Drodzy koledzy,szukam roweru MTB do kwoty 6500.W grę wchodzą miedzy innymi sztywne osie i amor powietrzny i w miare hamulce..W zeszłym roku byłem zdecydowany na Meride 300 Lte ale niestety był problem z dostępnoscią i zrezygnowałem z kupna bo w tej cenie nic ciekawego nie było.Mam kilka typów,proszę o weryfikację i ewentualnie o sugestię'

https://www.cube.eu/2022/bikes/mountainbike/hardtail/reaction/cube-reaction-pro-greynorange/

https://www.cube.eu/2022/bikes/mountainbike/hardtail/reaction/cube-race-one-blacknflashyellow/

https://www.specialized.com/nl/en/rockhopper-elite-29/p/199580?color=319779-199580

https://www.cannondalebikes.pl/rowery/gorskie/sport/trail-sl/trail-sl-3-c26351m

https://www.giant-bicycles.com/pl/xtc-slr-29-2-2022

https://www.giant-bicycles.com/pl/fathom-29-2

 

 

Odnośnik do komentarza
Udostępnij na innych stronach

No fajnie... Konkretów nam podałeś tyle, że o tym czy to ma być hardtail na kole 29 ze średniej półki, to się idzie domyślić, ale nic więcej. :) Do czego ma być ten rower? Gdzie będziesz tym jeździł? Te podlinkowane, to są sprzęty do różnych zastosowań...

--------------------------------------------------------------------

Speca i Cannondale'a sobie odpuść bo ich specyfikacje wyglądają najbiedniej. :/ Dopłacisz 20-30% za sam napis na ramie.

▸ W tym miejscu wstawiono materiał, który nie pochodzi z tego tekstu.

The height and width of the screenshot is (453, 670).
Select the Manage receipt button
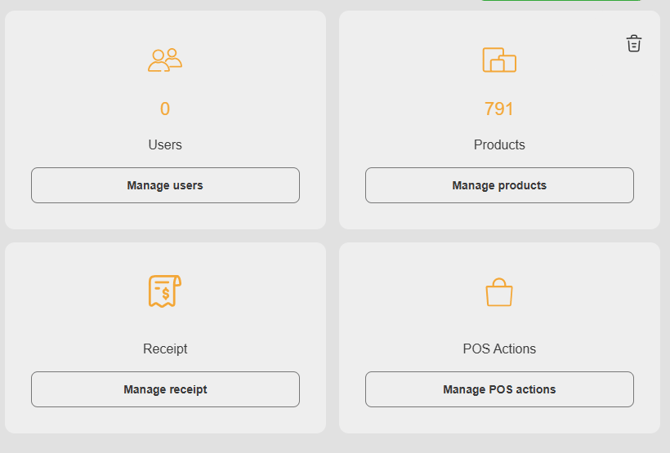(165, 389)
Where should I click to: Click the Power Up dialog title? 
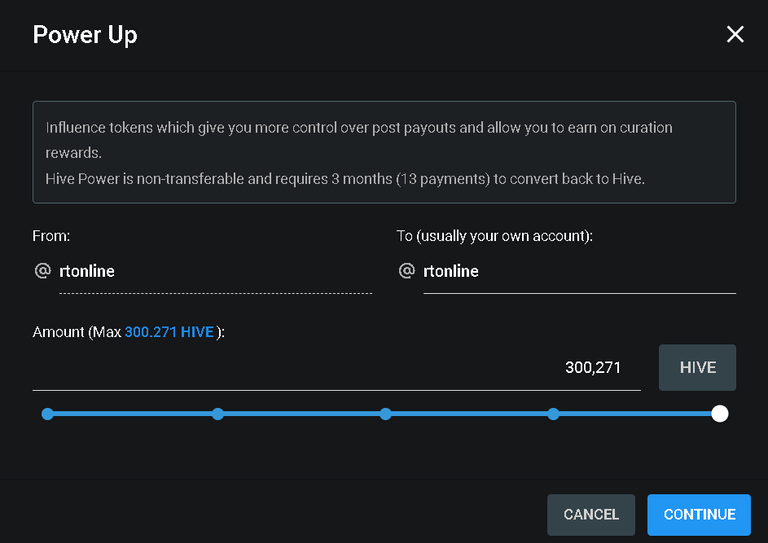coord(85,35)
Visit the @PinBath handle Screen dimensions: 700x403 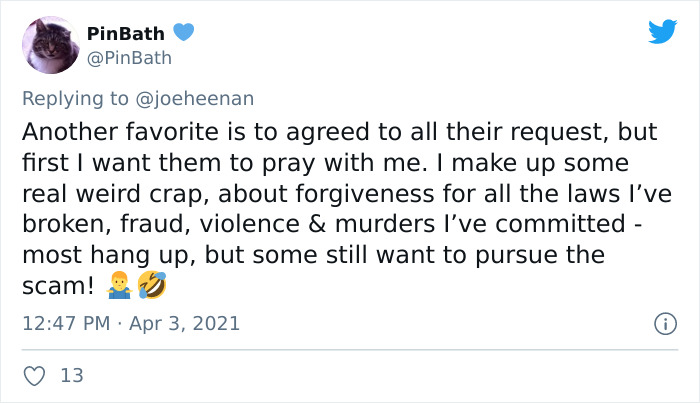[x=129, y=58]
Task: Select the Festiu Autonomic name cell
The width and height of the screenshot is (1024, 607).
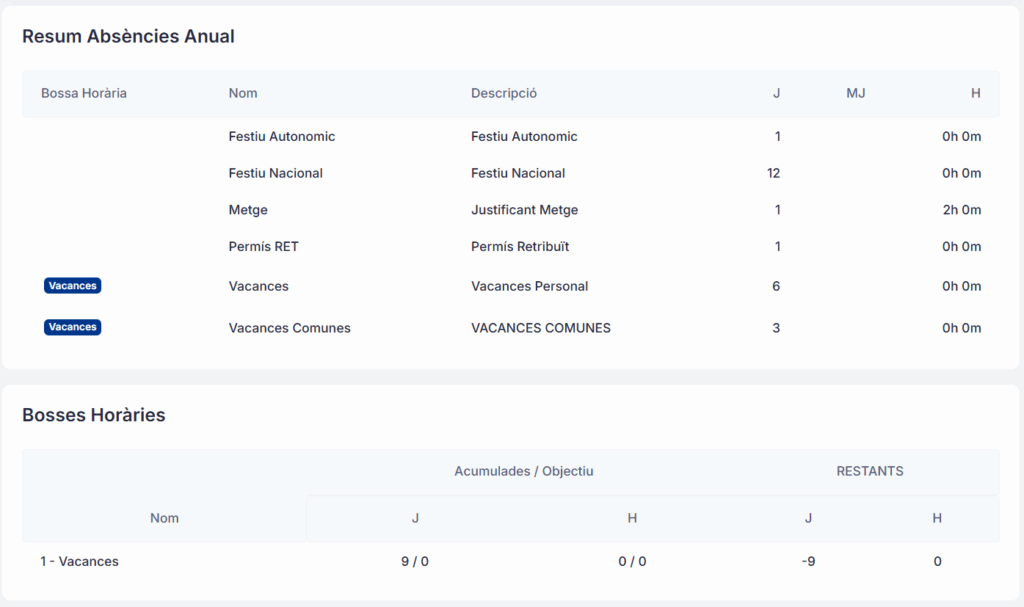Action: click(281, 136)
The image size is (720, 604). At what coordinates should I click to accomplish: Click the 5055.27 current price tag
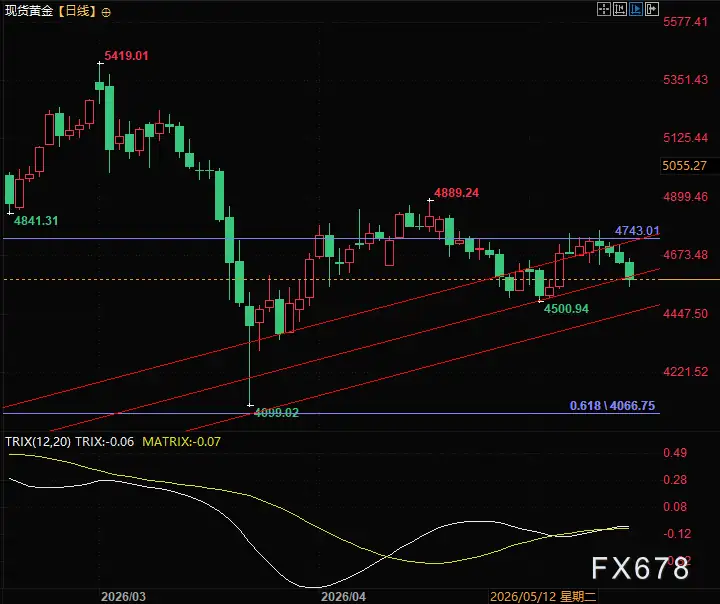(x=684, y=166)
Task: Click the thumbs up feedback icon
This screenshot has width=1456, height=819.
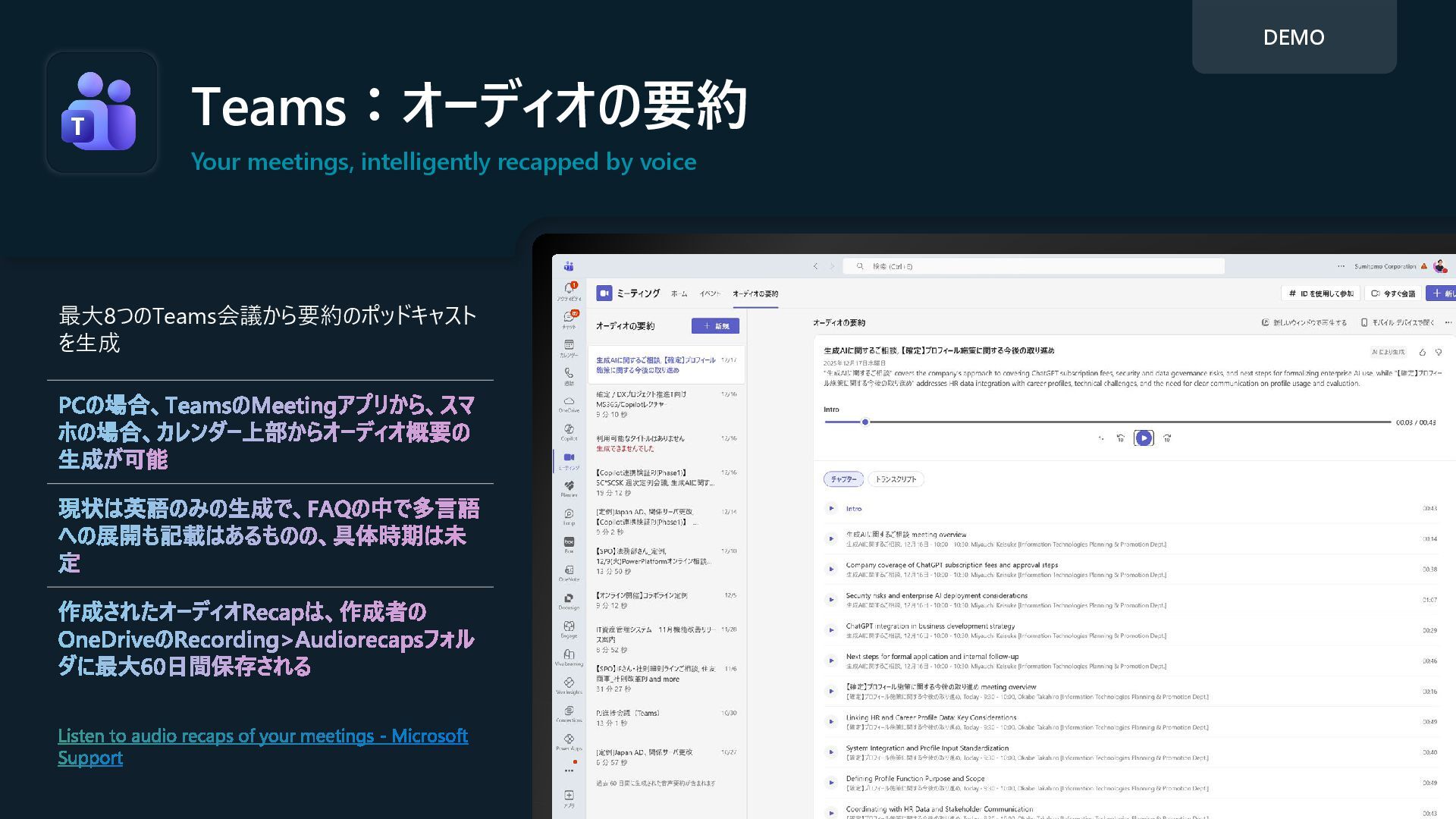Action: [1423, 352]
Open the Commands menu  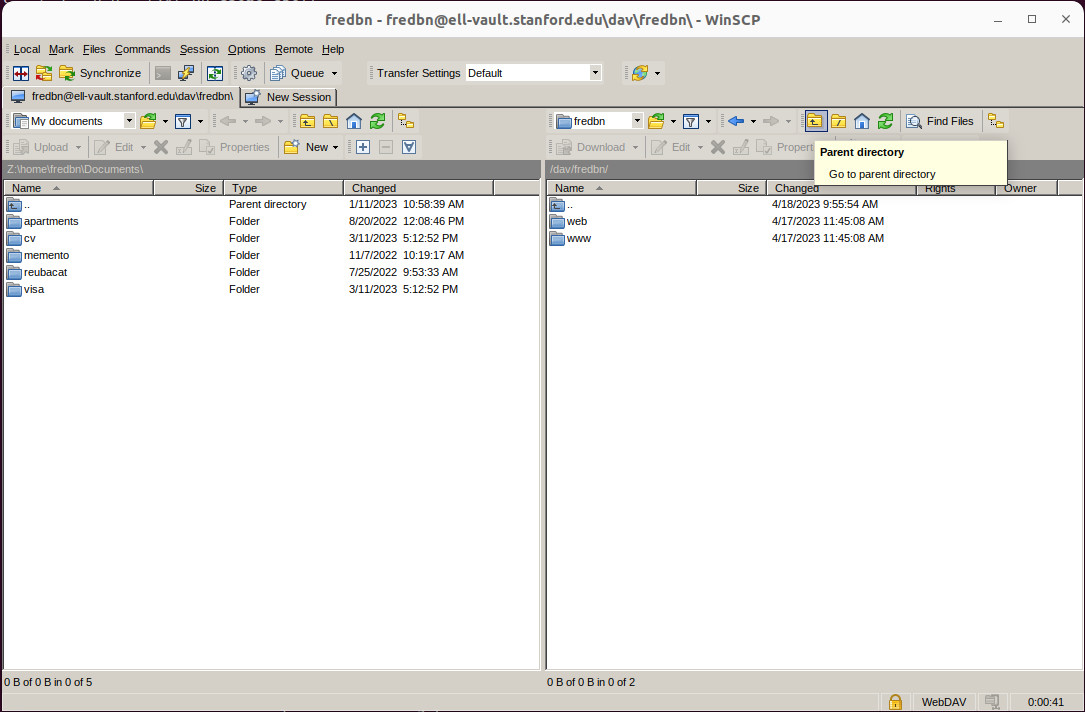pyautogui.click(x=142, y=49)
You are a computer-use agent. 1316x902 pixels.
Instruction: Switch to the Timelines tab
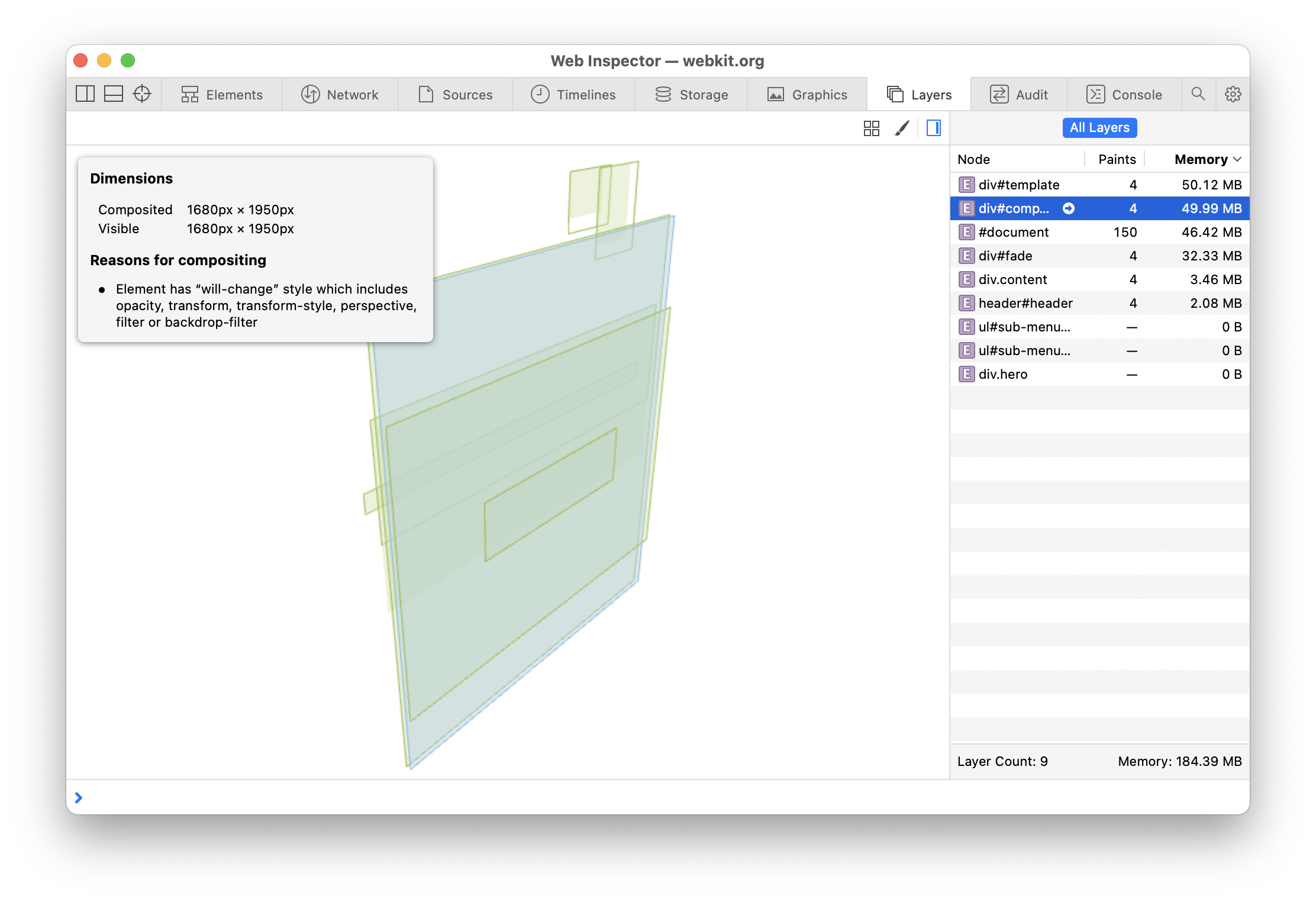[573, 95]
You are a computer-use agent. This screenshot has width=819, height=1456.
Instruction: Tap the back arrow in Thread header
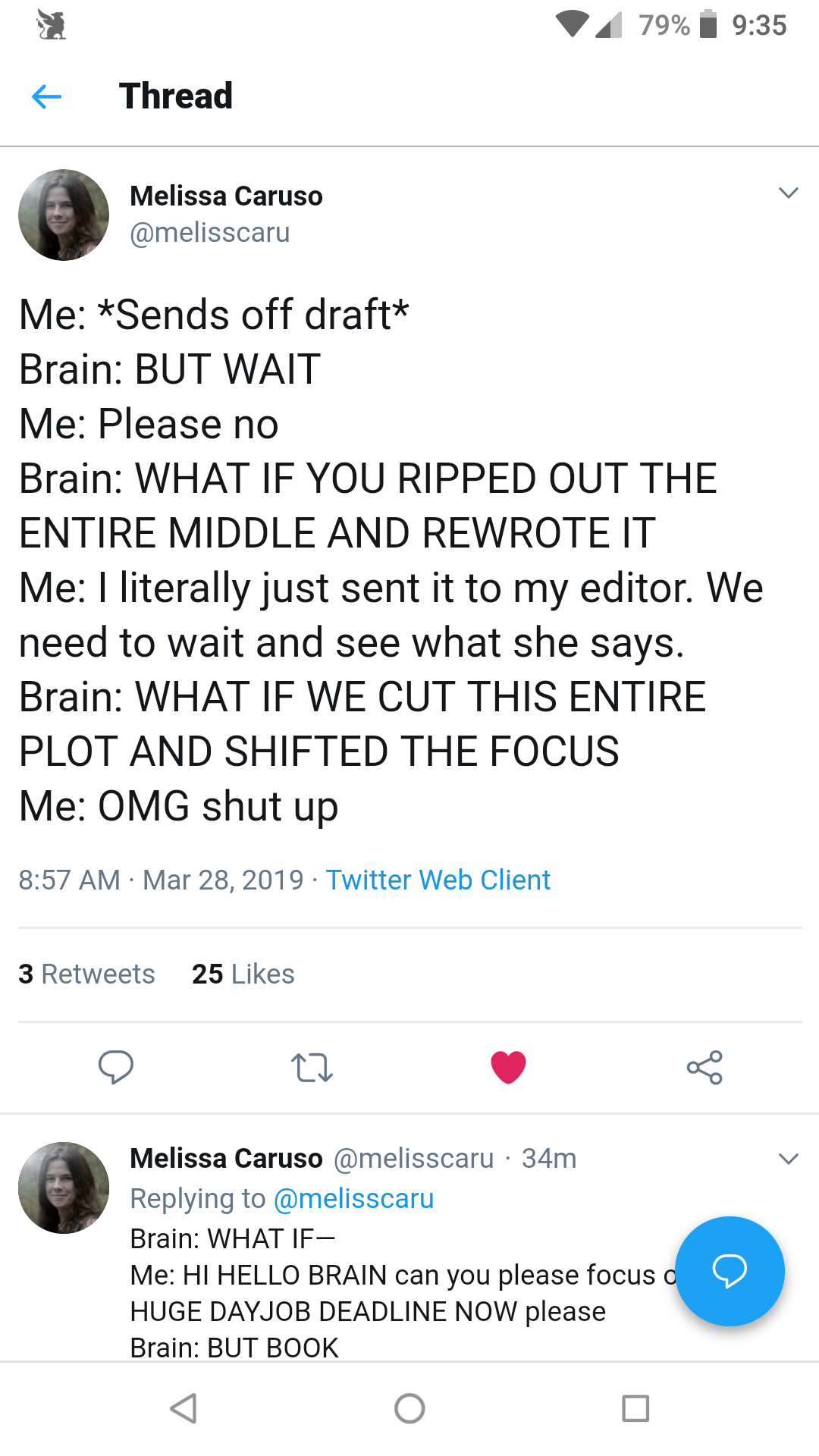[x=46, y=96]
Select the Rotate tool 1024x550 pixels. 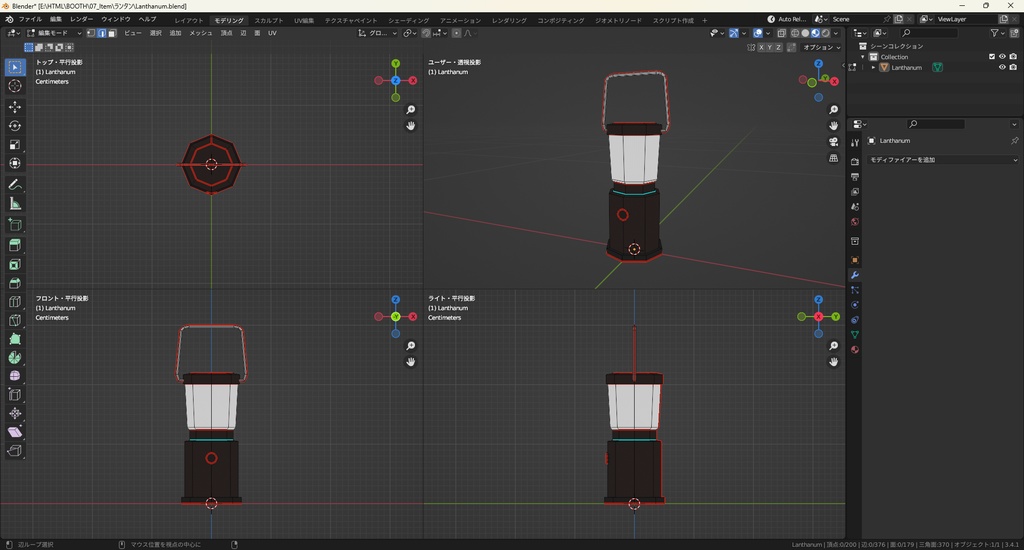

Giant xct-slr z przedostatniego linku ma amortyzator, który niekoniecznie jest tym, czym się go nazywa. Nie wiem co to za produkcja. Ktoś by musiał pomóc i podpowiedzieć czy to tylko nazwą się różni i środek należy do czegoś znanego, markowego, czy ten amor to jakaś OEMowa egzotyka? 34mm goleń przemawia na plus, jednak pozostały osprzęt taki sobie. Rower do trzymania tempa w lekkim terenie.

Giant Fathom. Totalnie odmienny sprzęt od reszty na tej liście. Cięższy, mocniejszy, pozwalający na więcej w terenie... ale za to wolniejszy, bardziej energochłonny, toporny i na płaskim totalnie nudny w prowadzeniu. Sprzęt w góry, ale dopiero po wymianie tych słabych hamulców na lepsze. Regulowana sztyca jest plusem... i to ona pewnie spowodowała oszczędności na hamulcach. Brak informacji o modelu manetek, przerzutki, kasety i łańcucha. :/ Znając życie, nie podali tego w specyfikacji, bo pewnie jest bez szału.

--------------------------------------------------------------------

No i zostały dwa Cube'y, które bezapelacyjnie wygrywają w tym zestawieniu, z tym że jeden jest bardziej ścigancki (Race One), a drugi minimalnie bardziej turystyczny (Reaction Pro). Różnice w geometrii są nieznaczne. Amator raczej nie poczuje gdzie one są, szczególnie jak dystanse rzadko będą przekraczać 50km. 

Pierwszy (Reaction Pro) wygodniejszy, z pozycją nieco bardziej wyprostowaną, ale dalej jako sprzęt do trzymania tempa. Z napędem jednorzędowym, w którym zakres nie jest zbyt uniwersalny, ale bardzo prostym w obsłudze poprzez brak lewej manetki. Minusem jest to, że zależnie od wielkości przedniej zębatki, może braknąć przełożenia pod górkę, albo z górki. Osprzęt całkiem dobry i bardzo podobny do drugiego...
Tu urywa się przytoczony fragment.